Las tarifas de los servicios públicos volverán a aumentar en junio. Según los nuevos cuadros tarifarios aprobados por los entes reguladores, las facturas de gas registrarán una suba promedio del 2,81%, mientras que las de electricidad se incrementarán en torno al 1,5%.
El ajuste en el servicio de gas quedará por encima de la inflación estimada para mayo, que distintas consultoras ubican por debajo del 2,6%. En el caso de la electricidad, el aumento será menor, aunque el impacto final dependerá de las actualizaciones que definan los organismos reguladores de cada provincia.
La decisión forma parte de la estrategia del Gobierno nacional de avanzar con la recomposición tarifaria, pero a un ritmo más gradual que el previsto inicialmente.

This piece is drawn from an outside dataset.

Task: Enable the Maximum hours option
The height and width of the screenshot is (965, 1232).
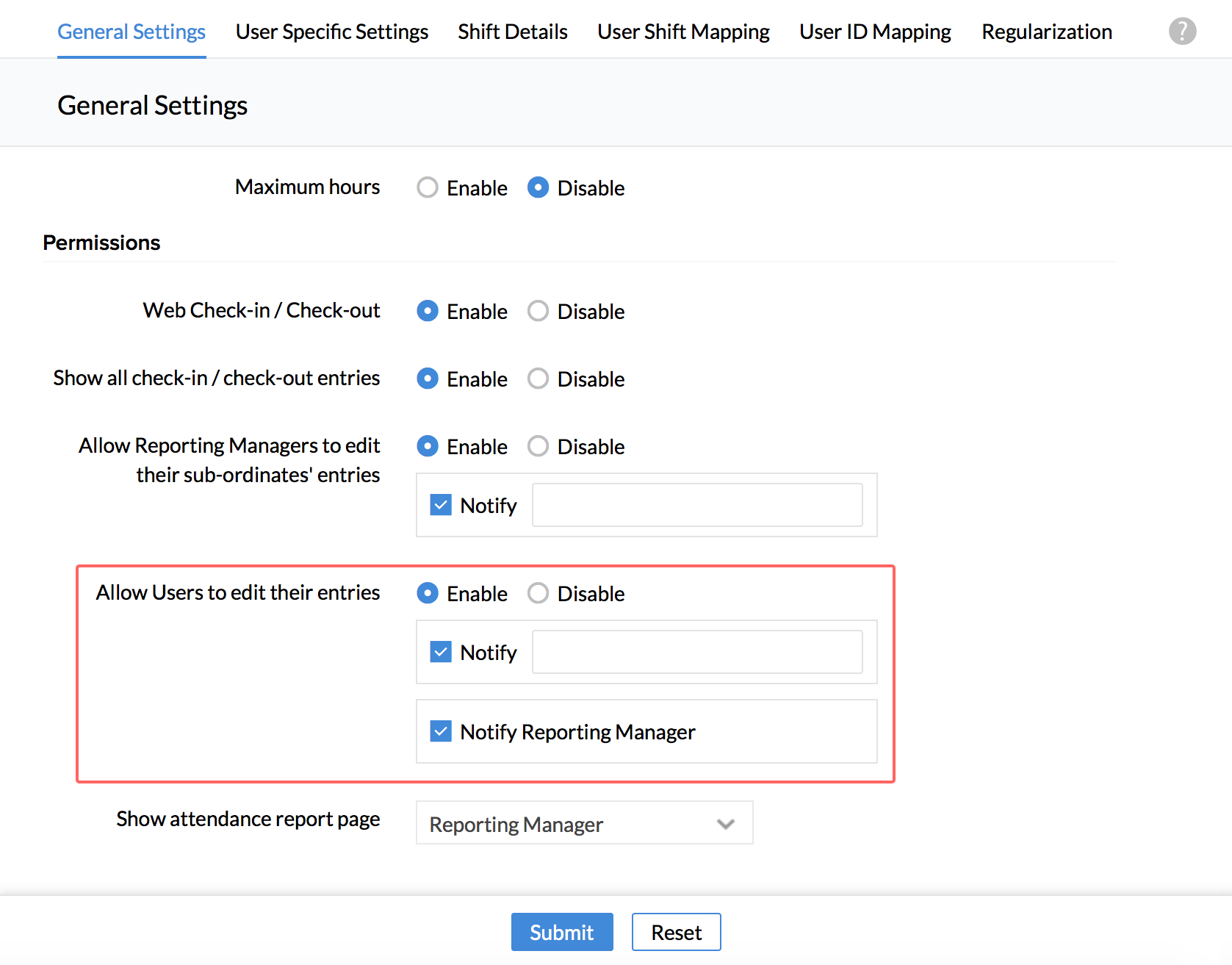Action: 428,187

El objetivo es evitar que los incrementos en los servicios públicos tengan un impacto mayor sobre la inflación y el poder adquisitivo de los hogares.
En ese contexto, la administración de Javier Milei optó por desacelerar la reducción de subsidios energéticos, una política que había sido presentada como uno de los ejes centrales del ajuste fiscal.
Un informe reciente de la Oficina de Presupuesto del Congreso (OPC) mostró que durante el primer trimestre del año los subsidios energéticos representaron el 0,16% del Producto Interno Bruto (PIB).
Del total de los recursos destinados por el Estado nacional a sostener las tarifas, el 75% correspondió al sector eléctrico y el 22% al gas natural, lo que refleja el peso que aún tienen las transferencias públicas para contener el costo de los servicios.
Con este nuevo ajuste, los usuarios enfrentarán otro incremento en sus facturas durante junio, aunque con porcentajes más moderados que los registrados en los primeros meses del proceso de reordenamiento tarifario impulsado por el Gobierno nacional.